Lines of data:
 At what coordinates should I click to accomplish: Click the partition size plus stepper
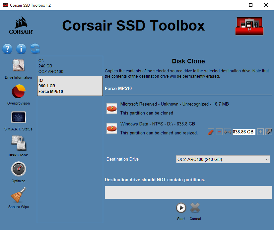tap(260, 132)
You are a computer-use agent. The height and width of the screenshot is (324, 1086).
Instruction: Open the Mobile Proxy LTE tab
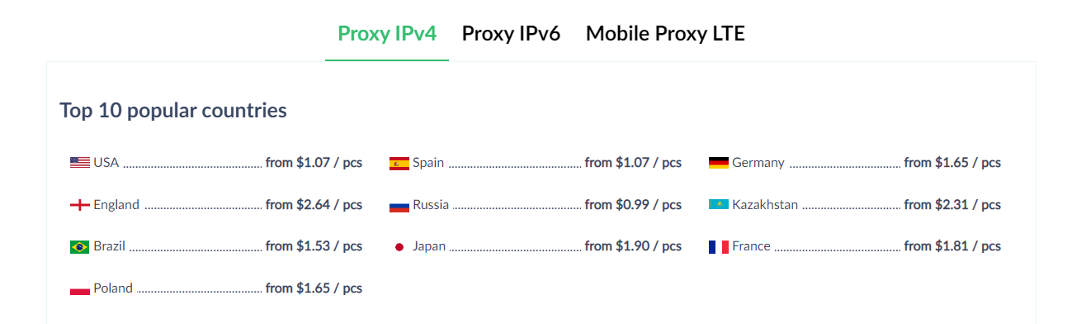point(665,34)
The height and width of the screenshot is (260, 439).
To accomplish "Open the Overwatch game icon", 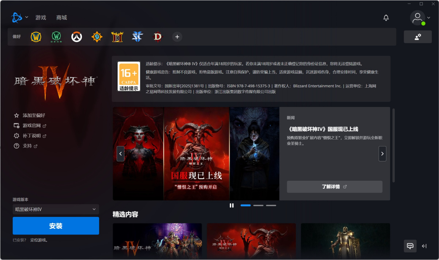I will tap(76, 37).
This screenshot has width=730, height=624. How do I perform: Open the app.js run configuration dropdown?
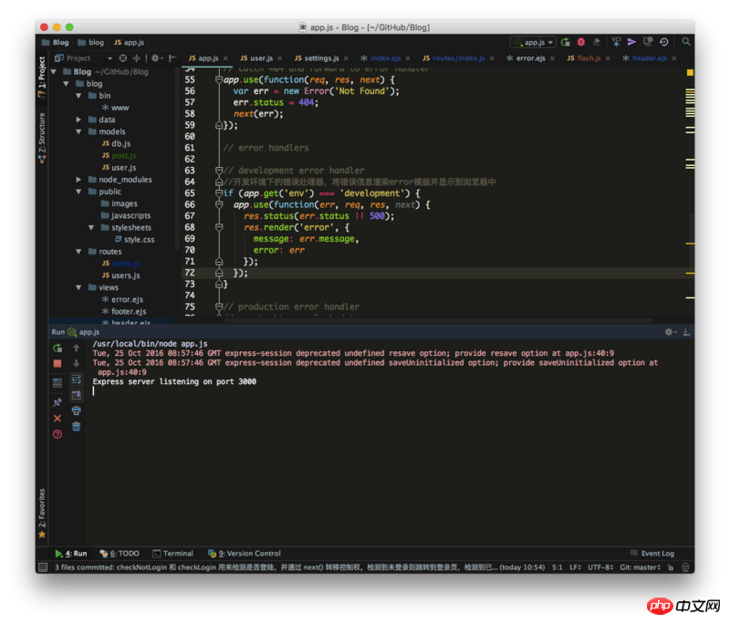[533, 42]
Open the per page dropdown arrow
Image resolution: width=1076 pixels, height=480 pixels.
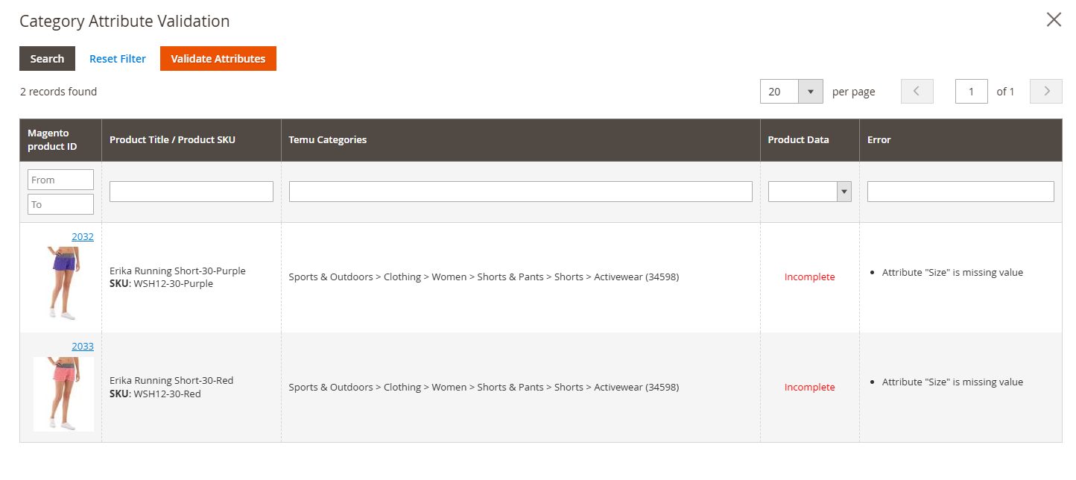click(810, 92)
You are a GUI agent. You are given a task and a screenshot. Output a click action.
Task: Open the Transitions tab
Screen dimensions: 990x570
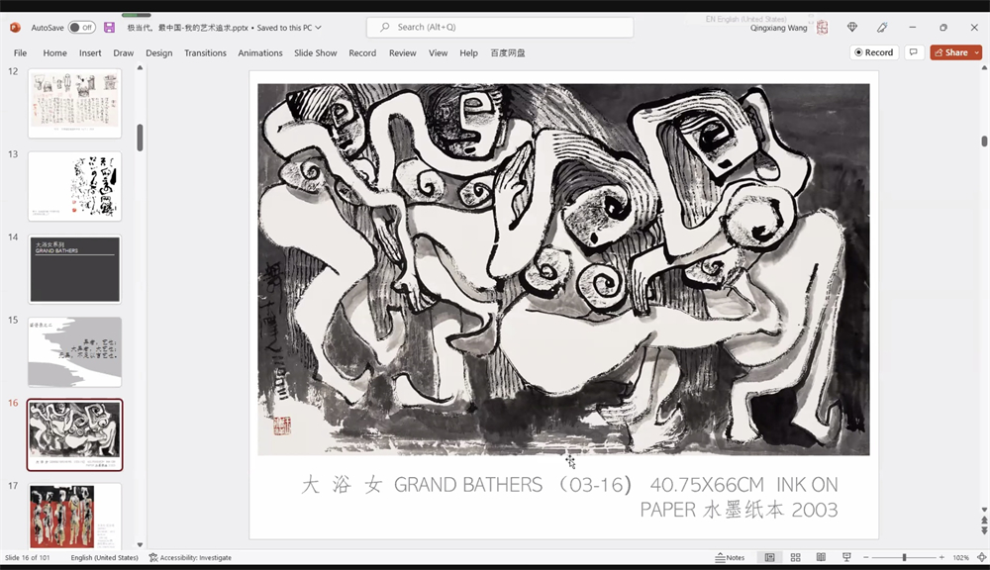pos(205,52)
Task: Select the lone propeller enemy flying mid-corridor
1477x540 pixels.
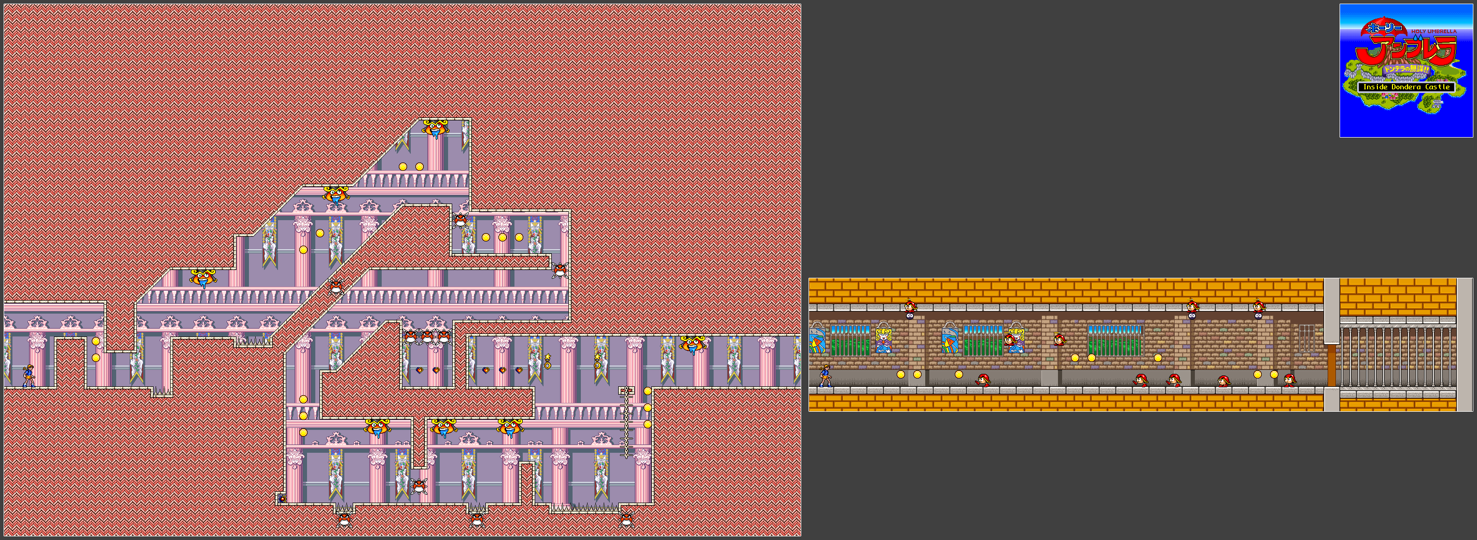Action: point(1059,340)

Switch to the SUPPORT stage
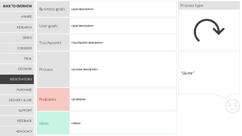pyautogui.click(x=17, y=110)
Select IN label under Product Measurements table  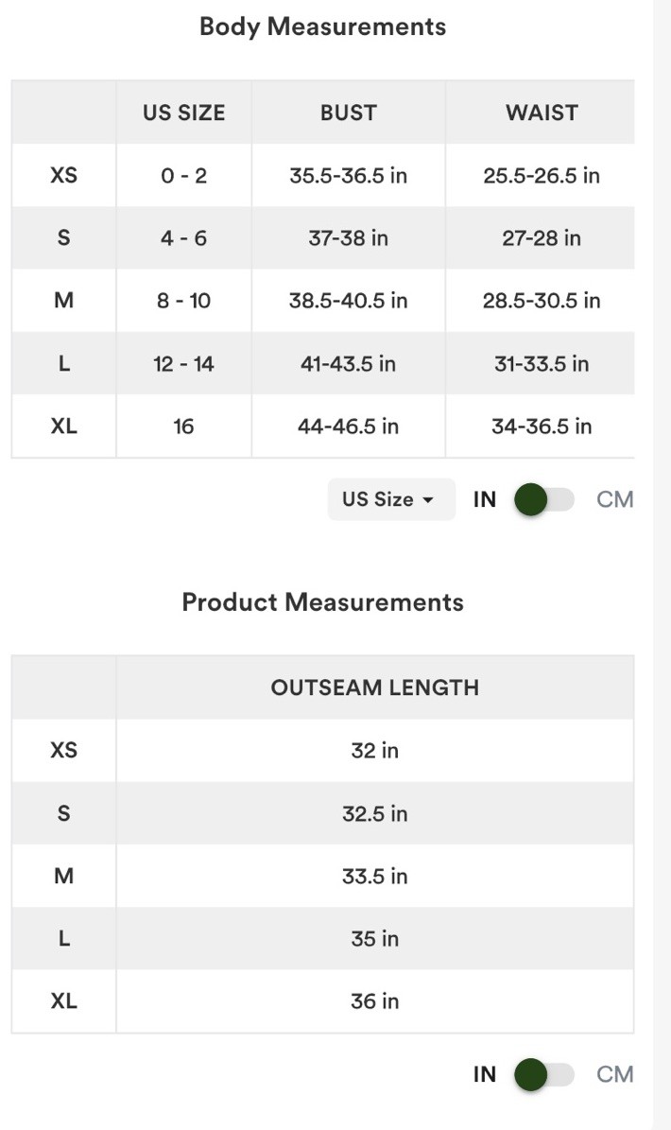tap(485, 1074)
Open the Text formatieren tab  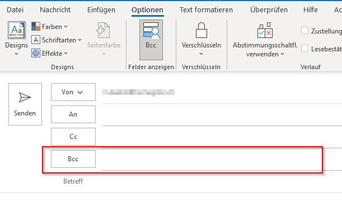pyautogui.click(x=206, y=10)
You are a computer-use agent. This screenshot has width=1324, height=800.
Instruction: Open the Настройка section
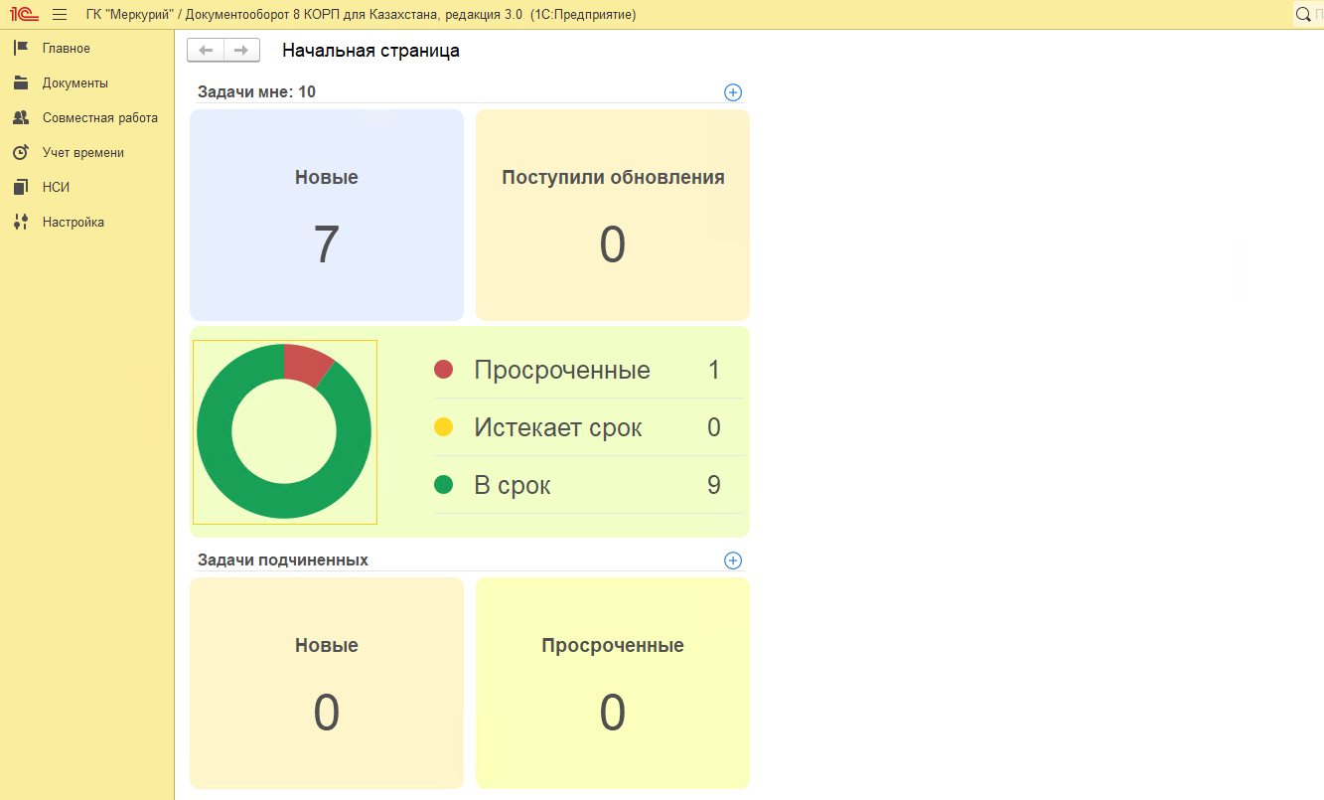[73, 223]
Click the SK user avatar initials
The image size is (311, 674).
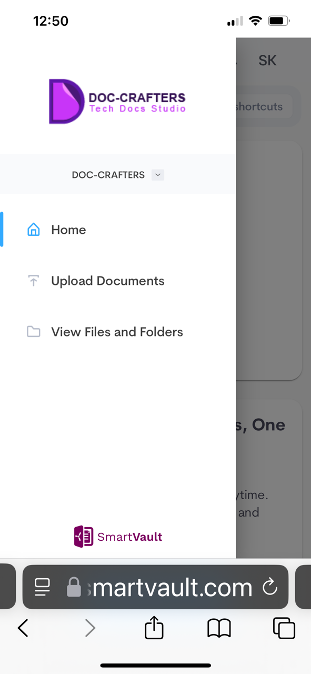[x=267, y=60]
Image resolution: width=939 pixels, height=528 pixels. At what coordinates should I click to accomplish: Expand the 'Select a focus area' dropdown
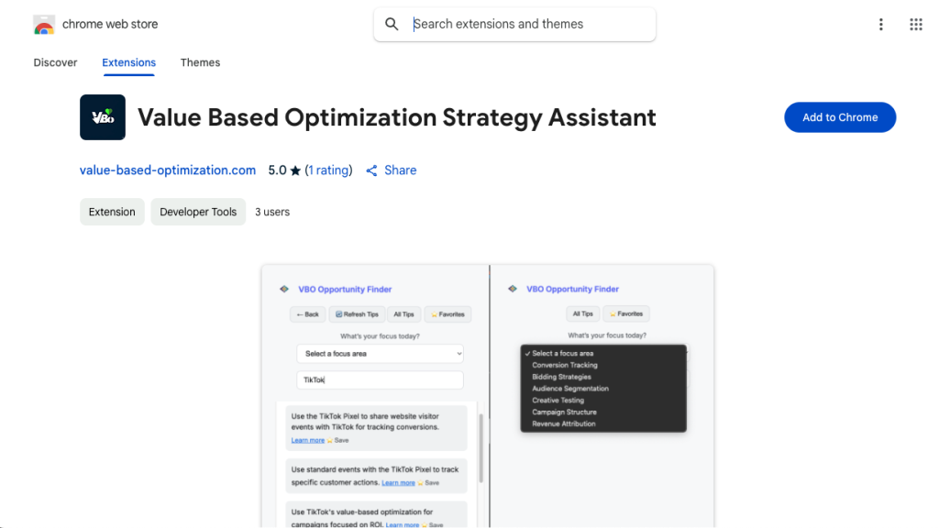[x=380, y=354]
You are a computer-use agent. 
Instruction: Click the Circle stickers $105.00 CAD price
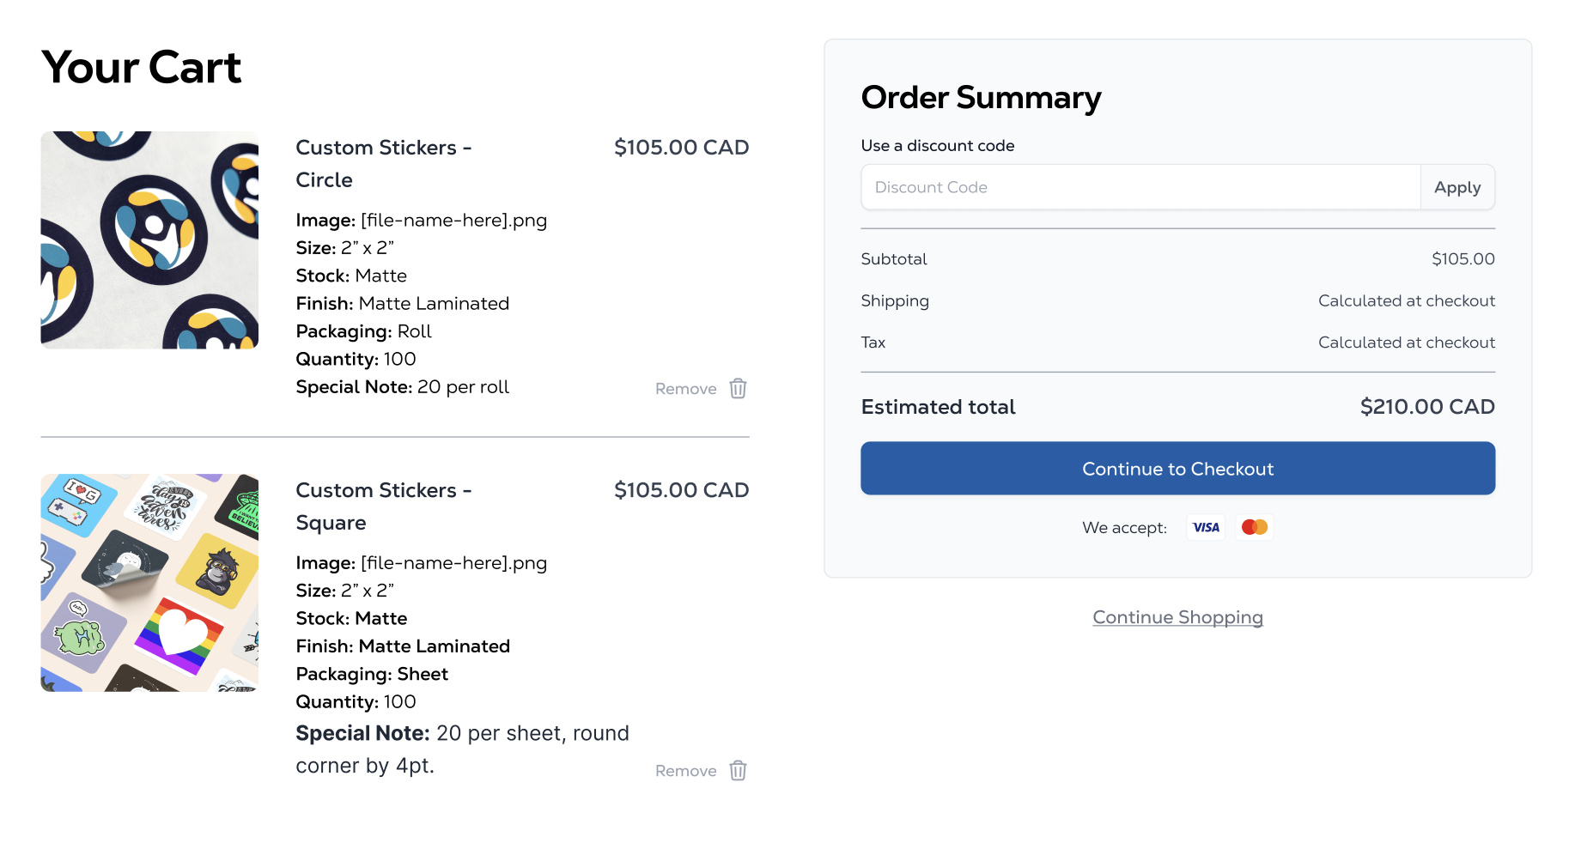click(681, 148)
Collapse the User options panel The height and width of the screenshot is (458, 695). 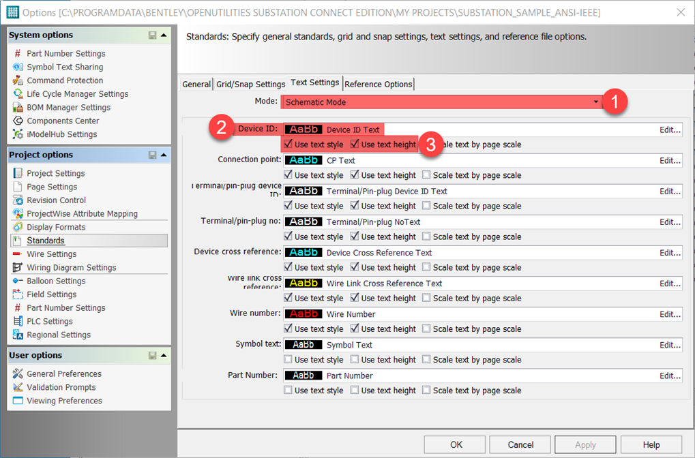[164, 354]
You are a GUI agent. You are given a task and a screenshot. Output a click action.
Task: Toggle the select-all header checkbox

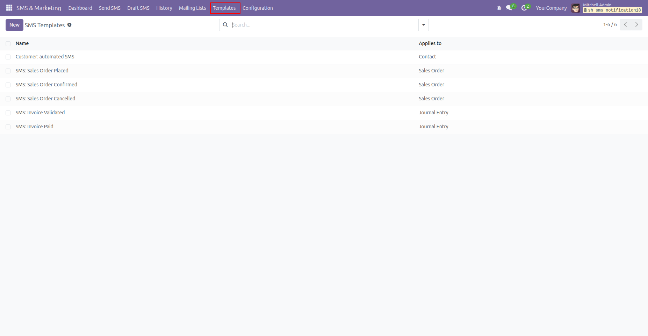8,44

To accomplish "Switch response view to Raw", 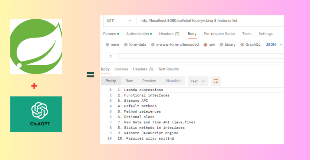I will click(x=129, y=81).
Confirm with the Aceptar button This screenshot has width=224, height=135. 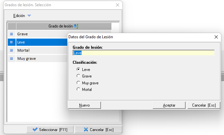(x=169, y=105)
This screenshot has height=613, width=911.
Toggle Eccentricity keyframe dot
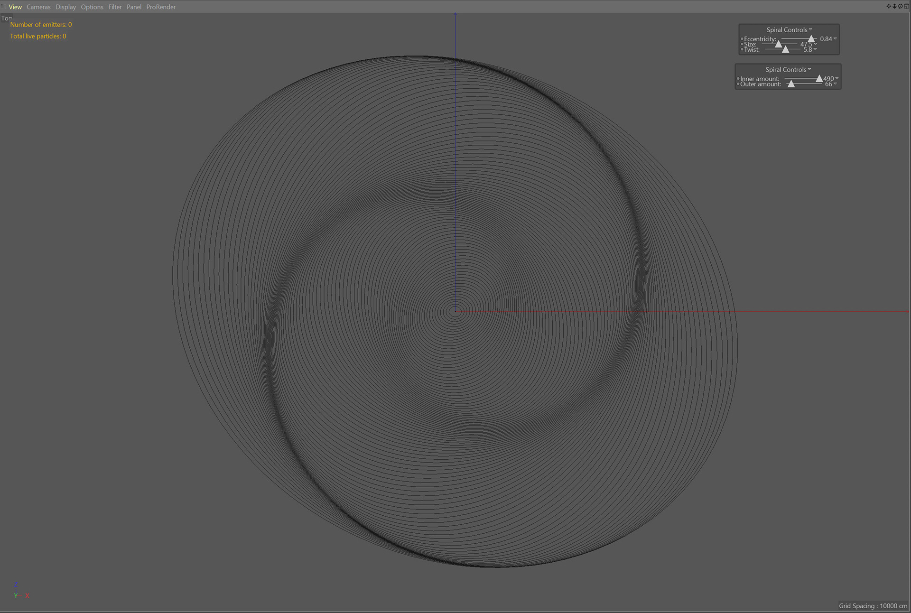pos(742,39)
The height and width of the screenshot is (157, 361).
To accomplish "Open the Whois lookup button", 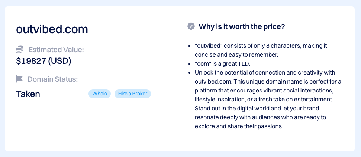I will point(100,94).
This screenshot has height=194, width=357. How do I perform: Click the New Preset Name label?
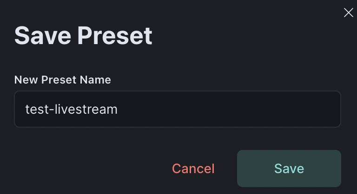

* STATED PROBLEM
Identify each line of the listing above that contains the word "Toggle", and copy every such line in full.

* ANSWER
Task: Toggle the select-all header checkbox
Toggle Eccentricity keyframe dot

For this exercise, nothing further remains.